The other day I ran into a former colleague of mine who recently made a pretty big career transition. When I asked her what the main contributing factor to her success was, she told me it was her ability to put herself out there and sell her strengths to potential employers. Here was someone who had no experience in her newly chosen field, but was able to easily snag a job.

I know, selling yourself sounds intimidating, right? But in today’s workplace, you have to be able to peddle what you preach. As Liz Ryan, CEO and Founder of Human Workplace, says, “You’re going to sell yourself over and over during your career, and you’re going to sell your ideas, too. You sell yourself every day on the job — not just when you’re job-hunting. Your boss and the rest of the people you work with don’t form an initial opinion of you and leave it at that. You sell yourself in every interaction.”
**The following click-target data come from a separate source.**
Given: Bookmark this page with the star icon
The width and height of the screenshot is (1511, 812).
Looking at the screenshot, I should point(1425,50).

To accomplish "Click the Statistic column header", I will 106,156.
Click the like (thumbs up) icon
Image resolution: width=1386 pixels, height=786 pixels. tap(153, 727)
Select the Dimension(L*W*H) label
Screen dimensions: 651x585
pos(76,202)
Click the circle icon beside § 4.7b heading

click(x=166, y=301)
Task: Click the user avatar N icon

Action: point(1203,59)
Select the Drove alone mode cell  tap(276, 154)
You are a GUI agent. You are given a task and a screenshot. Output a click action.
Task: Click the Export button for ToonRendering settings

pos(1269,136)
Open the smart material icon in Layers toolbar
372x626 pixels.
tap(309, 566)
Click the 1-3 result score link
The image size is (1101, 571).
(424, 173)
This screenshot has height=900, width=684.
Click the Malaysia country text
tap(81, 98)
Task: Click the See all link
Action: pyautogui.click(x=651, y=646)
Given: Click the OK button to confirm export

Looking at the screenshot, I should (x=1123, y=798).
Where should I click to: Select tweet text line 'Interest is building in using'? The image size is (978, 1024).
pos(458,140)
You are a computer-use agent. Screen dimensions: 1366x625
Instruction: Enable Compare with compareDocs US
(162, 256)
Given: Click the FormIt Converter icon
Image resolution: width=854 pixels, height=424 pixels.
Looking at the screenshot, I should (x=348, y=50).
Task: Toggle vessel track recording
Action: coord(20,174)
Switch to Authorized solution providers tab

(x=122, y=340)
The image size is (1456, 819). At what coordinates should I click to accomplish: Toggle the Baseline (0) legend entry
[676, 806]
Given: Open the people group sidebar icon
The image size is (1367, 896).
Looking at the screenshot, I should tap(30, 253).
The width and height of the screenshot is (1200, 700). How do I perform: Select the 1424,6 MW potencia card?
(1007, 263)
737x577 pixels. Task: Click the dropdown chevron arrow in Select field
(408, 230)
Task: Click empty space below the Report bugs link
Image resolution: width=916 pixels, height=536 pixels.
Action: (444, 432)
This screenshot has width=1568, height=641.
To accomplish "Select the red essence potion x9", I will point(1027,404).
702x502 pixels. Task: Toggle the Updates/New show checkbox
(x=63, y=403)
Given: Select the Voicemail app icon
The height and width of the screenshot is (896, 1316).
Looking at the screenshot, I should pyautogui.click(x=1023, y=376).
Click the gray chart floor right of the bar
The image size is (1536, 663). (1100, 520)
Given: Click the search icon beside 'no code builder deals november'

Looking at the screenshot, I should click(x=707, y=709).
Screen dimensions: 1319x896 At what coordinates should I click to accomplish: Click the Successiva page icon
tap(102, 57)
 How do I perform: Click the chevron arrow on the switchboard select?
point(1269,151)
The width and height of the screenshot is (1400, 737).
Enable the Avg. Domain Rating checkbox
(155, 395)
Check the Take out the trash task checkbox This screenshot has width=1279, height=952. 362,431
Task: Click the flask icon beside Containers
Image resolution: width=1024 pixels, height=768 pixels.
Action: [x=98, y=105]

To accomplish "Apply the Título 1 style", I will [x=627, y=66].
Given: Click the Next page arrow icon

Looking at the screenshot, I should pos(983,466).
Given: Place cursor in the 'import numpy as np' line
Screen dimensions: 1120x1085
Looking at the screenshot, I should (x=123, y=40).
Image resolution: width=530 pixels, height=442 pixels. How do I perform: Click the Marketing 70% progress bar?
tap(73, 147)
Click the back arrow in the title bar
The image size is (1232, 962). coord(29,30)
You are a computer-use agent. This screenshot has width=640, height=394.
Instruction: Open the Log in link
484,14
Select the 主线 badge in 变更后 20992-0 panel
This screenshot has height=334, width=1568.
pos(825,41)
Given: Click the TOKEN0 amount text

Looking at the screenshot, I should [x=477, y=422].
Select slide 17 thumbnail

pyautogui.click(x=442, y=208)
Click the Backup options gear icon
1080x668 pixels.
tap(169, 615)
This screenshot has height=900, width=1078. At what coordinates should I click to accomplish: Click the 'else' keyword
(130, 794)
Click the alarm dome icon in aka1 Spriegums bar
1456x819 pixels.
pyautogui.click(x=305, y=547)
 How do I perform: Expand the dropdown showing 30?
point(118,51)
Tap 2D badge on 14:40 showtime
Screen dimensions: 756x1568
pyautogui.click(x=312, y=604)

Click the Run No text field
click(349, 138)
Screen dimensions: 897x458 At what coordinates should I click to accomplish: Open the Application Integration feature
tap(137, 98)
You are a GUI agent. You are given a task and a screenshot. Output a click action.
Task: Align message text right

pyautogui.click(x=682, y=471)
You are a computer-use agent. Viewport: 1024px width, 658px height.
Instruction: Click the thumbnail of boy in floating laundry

This may seem challenging, but it doesn’t have to be. Here are a few tips to help you successfully sell your “wow” factor:

Be a Storyteller:

Think up 3 stories that showcase your key strengths and make them authentic to you. Who knows the topic of you better than YOU? For example, let’s say your strengths are in collaboration, communication and creativity. These can be pretty broad statements alone, so weave some intimate stories that prove you have these skills. And don’t shy away from personal as well as professional accomplishments. Training for and completing a marathon can be just as important as implementing a new process at the office in showcasing your talents.

Practice Your Stories:

Get out there and meet people! This is a great way to practice telling your personal story. The more you do this the more confident you will be and the easier it will be to stand out from the competition.

Be a Good Listener Too:

When you are selling your brand, make sure you keep the audience in mind. Remember that you are trying to fill a need. “Good selling requires listening and aligning yourself with another person’s needs,” says Ryan.

You don’t have to be afraid to market yourself with poise. Being genuine will go a long way with any interaction. With a little self-reflection and practice, you can have your “wow” factor and sell it too.